--- WORK REQUEST ---
Reproduce all of the data below without alteration; exclude every picture.

[Stored records]
= = = =
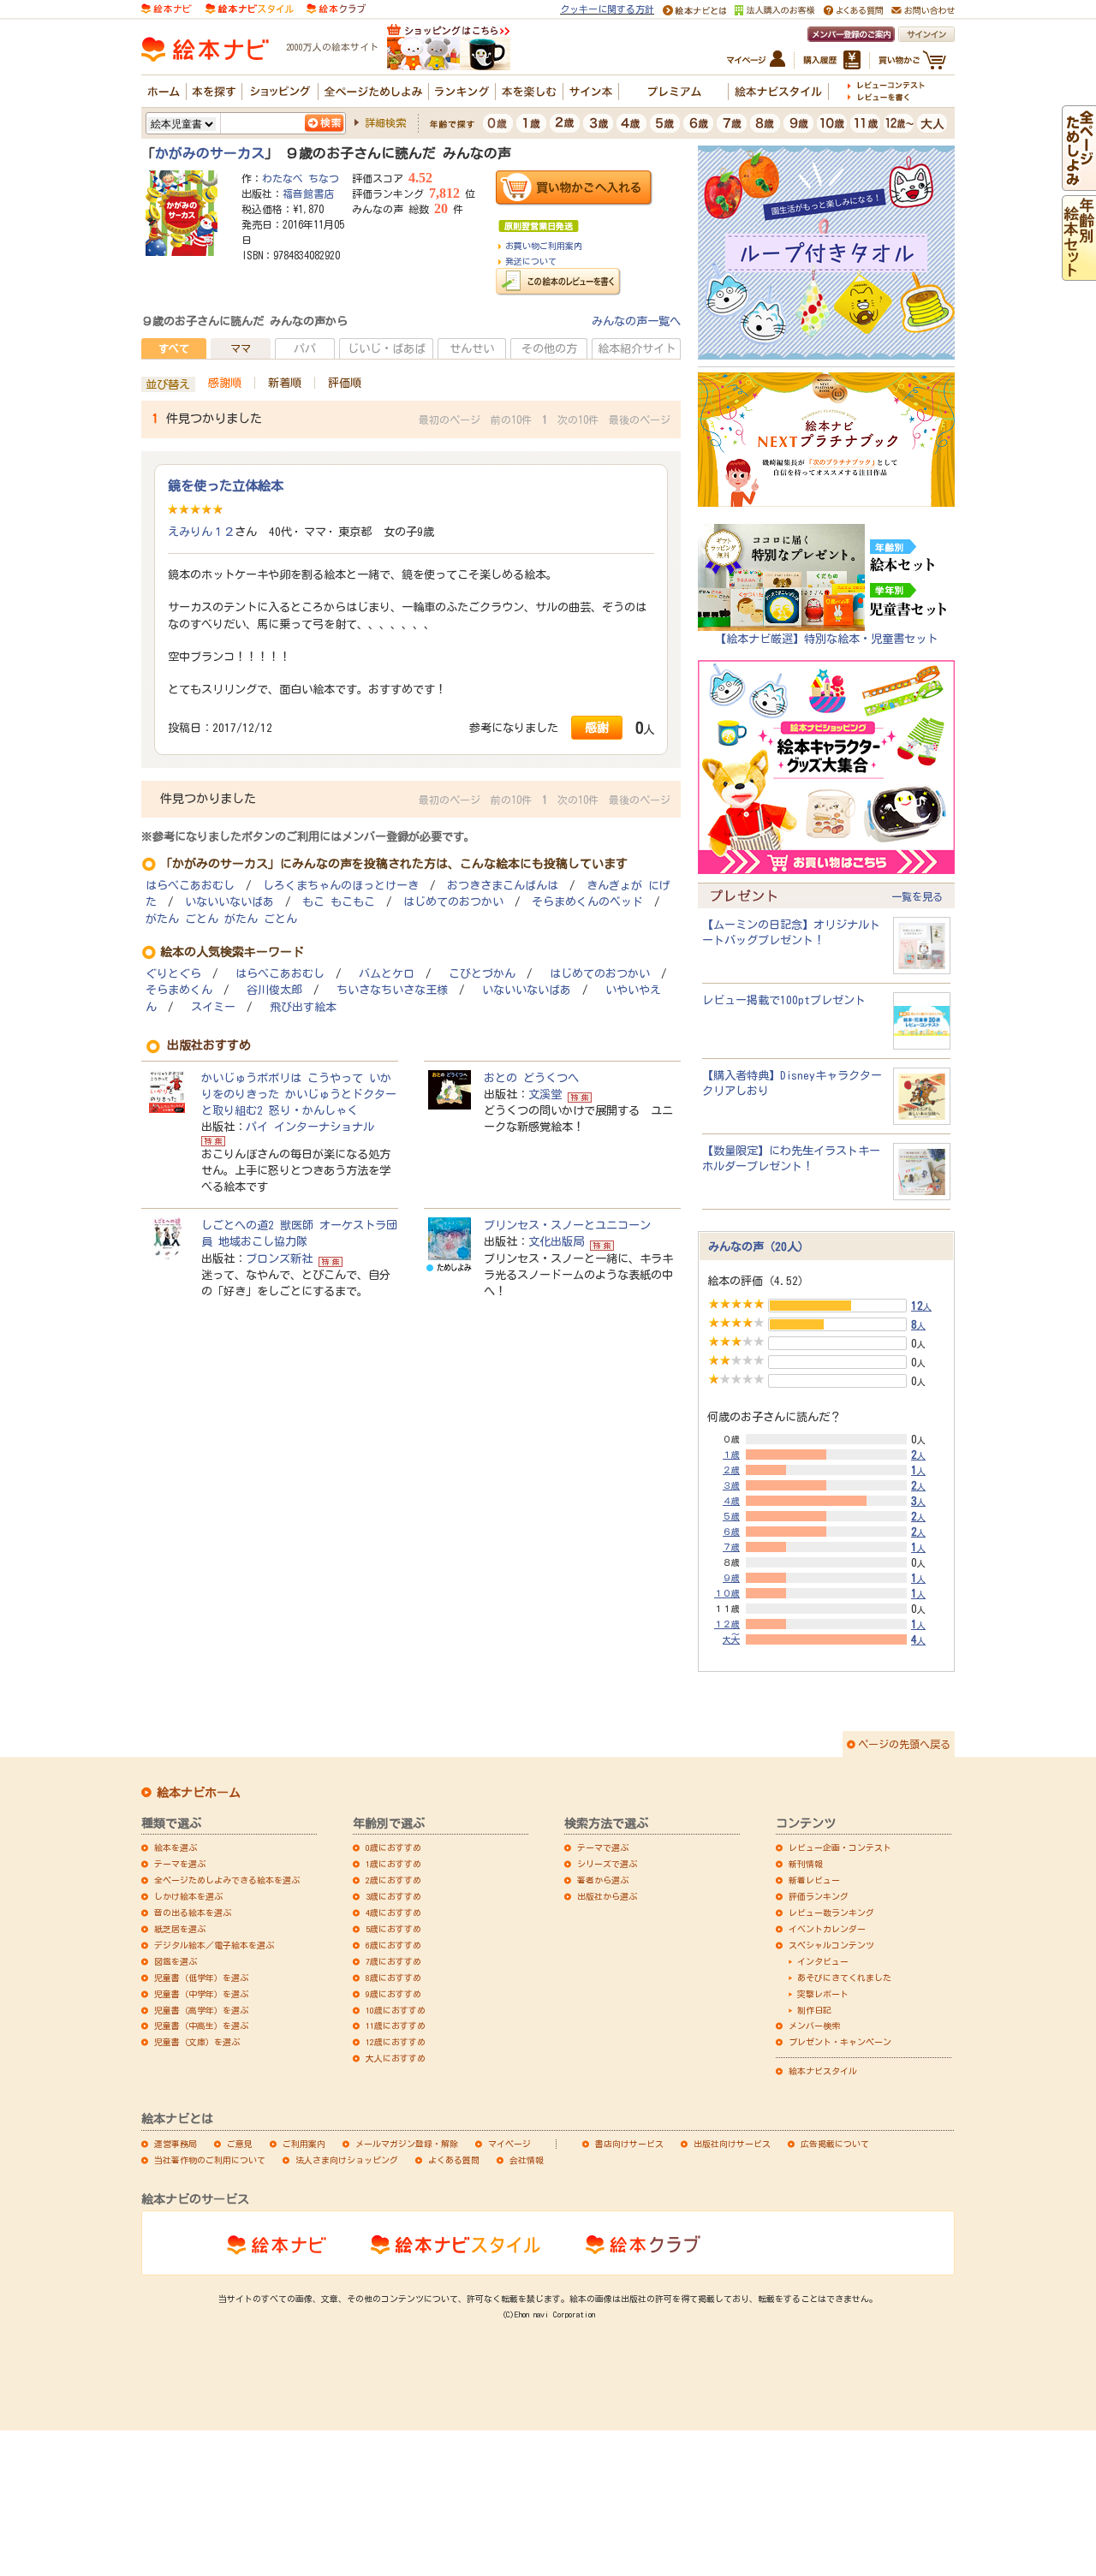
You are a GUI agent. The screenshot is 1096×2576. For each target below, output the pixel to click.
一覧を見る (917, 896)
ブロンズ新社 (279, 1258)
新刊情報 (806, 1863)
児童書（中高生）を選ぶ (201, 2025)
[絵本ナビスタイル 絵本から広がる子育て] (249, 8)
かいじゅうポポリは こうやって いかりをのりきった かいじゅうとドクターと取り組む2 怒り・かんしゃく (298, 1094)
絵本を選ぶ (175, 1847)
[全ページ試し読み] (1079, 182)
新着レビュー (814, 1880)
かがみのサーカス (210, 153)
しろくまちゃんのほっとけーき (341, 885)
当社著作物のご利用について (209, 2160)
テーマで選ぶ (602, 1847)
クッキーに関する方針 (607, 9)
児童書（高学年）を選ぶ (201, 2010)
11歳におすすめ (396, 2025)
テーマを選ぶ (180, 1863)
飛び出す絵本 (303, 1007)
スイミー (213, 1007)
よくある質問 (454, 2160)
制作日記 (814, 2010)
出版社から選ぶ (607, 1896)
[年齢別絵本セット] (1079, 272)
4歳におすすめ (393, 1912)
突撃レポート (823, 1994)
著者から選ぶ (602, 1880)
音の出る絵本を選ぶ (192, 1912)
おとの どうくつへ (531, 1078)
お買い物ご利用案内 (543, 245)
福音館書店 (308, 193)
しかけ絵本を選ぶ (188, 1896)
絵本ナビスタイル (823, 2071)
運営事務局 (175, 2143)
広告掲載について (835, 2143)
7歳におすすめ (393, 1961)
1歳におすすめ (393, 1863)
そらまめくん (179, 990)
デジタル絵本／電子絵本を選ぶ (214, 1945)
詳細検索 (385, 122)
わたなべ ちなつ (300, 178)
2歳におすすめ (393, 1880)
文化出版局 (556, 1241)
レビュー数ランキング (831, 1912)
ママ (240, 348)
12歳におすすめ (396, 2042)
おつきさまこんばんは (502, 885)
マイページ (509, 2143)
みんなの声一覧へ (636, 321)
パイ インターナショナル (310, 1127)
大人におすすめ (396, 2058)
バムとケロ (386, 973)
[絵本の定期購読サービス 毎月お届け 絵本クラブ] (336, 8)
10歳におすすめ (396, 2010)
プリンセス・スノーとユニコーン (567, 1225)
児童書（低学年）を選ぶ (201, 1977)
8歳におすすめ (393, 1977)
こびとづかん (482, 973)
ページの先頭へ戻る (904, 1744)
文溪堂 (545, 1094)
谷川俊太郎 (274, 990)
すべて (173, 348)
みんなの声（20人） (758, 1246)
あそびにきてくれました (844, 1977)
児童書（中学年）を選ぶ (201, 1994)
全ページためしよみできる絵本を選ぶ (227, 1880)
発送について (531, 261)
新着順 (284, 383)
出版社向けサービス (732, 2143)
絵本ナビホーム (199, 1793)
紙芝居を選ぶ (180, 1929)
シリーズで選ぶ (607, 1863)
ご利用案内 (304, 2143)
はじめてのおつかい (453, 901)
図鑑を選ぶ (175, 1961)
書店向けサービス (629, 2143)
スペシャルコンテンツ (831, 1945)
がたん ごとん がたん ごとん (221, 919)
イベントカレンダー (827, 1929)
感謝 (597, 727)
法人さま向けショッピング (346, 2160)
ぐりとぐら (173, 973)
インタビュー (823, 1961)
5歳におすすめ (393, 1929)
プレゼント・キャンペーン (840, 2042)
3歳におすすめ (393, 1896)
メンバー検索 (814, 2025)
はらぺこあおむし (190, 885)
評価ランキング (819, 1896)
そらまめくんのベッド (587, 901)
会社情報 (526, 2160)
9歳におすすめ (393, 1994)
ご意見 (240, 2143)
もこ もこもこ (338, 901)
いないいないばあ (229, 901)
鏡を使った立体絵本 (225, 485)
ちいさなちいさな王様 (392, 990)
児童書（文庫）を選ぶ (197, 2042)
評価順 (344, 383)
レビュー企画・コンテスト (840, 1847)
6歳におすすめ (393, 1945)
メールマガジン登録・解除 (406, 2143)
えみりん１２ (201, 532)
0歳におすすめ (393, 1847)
= = = =
--- TASK OUTPUT ---
You are a GUI agent. The screenshot is 1096×2576. For each target below, output the pixel to click.
一覧を見る (917, 896)
ブロンズ新社 (279, 1258)
新刊情報 (806, 1863)
児童書（中高生）を選ぶ (201, 2025)
[絵本ナビスタイル 絵本から広がる子育て] (249, 8)
かいじゅうポポリは こうやって いかりをのりきった かいじゅうとドクターと取り組む2 怒り・かんしゃく (298, 1094)
絵本を選ぶ (175, 1847)
[全ページ試し読み] (1079, 182)
新着レビュー (814, 1880)
かがみのサーカス (210, 153)
しろくまちゃんのほっとけーき (341, 885)
当社著作物のご利用について (209, 2160)
テーマで選ぶ (602, 1847)
クッキーに関する方針 (607, 9)
児童書（高学年）を選ぶ (201, 2010)
11歳におすすめ (396, 2025)
テーマを選ぶ (180, 1863)
飛び出す絵本 (303, 1007)
スイミー (213, 1007)
よくある質問 (454, 2160)
制作日記 (814, 2010)
出版社から選ぶ (607, 1896)
[年齢別絵本セット] (1079, 272)
4歳におすすめ (393, 1912)
突撃レポート (823, 1994)
著者から選ぶ (602, 1880)
音の出る絵本を選ぶ (192, 1912)
おとの どうくつへ (531, 1078)
お買い物ご利用案内 (543, 245)
福音館書店 (308, 193)
しかけ絵本を選ぶ (188, 1896)
絵本ナビスタイル (823, 2071)
運営事務局 (175, 2143)
広告掲載について (835, 2143)
7歳におすすめ (393, 1961)
1歳におすすめ (393, 1863)
そらまめくん (179, 990)
デジタル絵本／電子絵本を選ぶ (214, 1945)
詳細検索 (385, 122)
わたなべ ちなつ (300, 178)
2歳におすすめ (393, 1880)
文化出版局 (556, 1241)
レビュー数ランキング (831, 1912)
ママ (240, 348)
12歳におすすめ (396, 2042)
おつきさまこんばんは (502, 885)
マイページ (509, 2143)
みんなの声一覧へ (636, 321)
パイ インターナショナル (310, 1127)
大人におすすめ (396, 2058)
バムとケロ (386, 973)
[絵本の定期購読サービス 毎月お届け 絵本クラブ] (336, 8)
10歳におすすめ (396, 2010)
プリンセス・スノーとユニコーン (567, 1225)
児童書（低学年）を選ぶ (201, 1977)
8歳におすすめ (393, 1977)
こびとづかん (482, 973)
ページの先頭へ戻る (904, 1744)
文溪堂 (545, 1094)
谷川俊太郎 (274, 990)
すべて (173, 348)
みんなの声（20人） (758, 1246)
あそびにきてくれました (844, 1977)
児童書（中学年）を選ぶ (201, 1994)
全ページためしよみできる絵本を選ぶ (227, 1880)
発送について (531, 261)
新着順 (284, 383)
出版社向けサービス (732, 2143)
絵本ナビホーム (199, 1793)
紙芝居を選ぶ (180, 1929)
シリーズで選ぶ (607, 1863)
ご利用案内 (304, 2143)
はじめてのおつかい (453, 901)
図鑑を選ぶ (175, 1961)
書店向けサービス (629, 2143)
スペシャルコンテンツ (831, 1945)
がたん ごとん がたん ごとん (221, 919)
イベントカレンダー (827, 1929)
感謝 (597, 727)
法人さま向けショッピング (346, 2160)
ぐりとぐら (173, 973)
インタビュー (823, 1961)
5歳におすすめ (393, 1929)
プレゼント・キャンペーン (840, 2042)
3歳におすすめ (393, 1896)
メンバー検索 (814, 2025)
はらぺこあおむし (190, 885)
評価ランキング (819, 1896)
そらまめくんのベッド (587, 901)
会社情報 (526, 2160)
9歳におすすめ (393, 1994)
ご意見 (240, 2143)
もこ もこもこ (338, 901)
いないいないばあ (229, 901)
鏡を使った立体絵本 (225, 485)
ちいさなちいさな王様 (392, 990)
児童書（文庫）を選ぶ (197, 2042)
評価順 (344, 383)
レビュー企画・コンテスト (840, 1847)
6歳におすすめ (393, 1945)
メールマガジン登録・解除 (406, 2143)
えみりん１２ (201, 532)
0歳におすすめ (393, 1847)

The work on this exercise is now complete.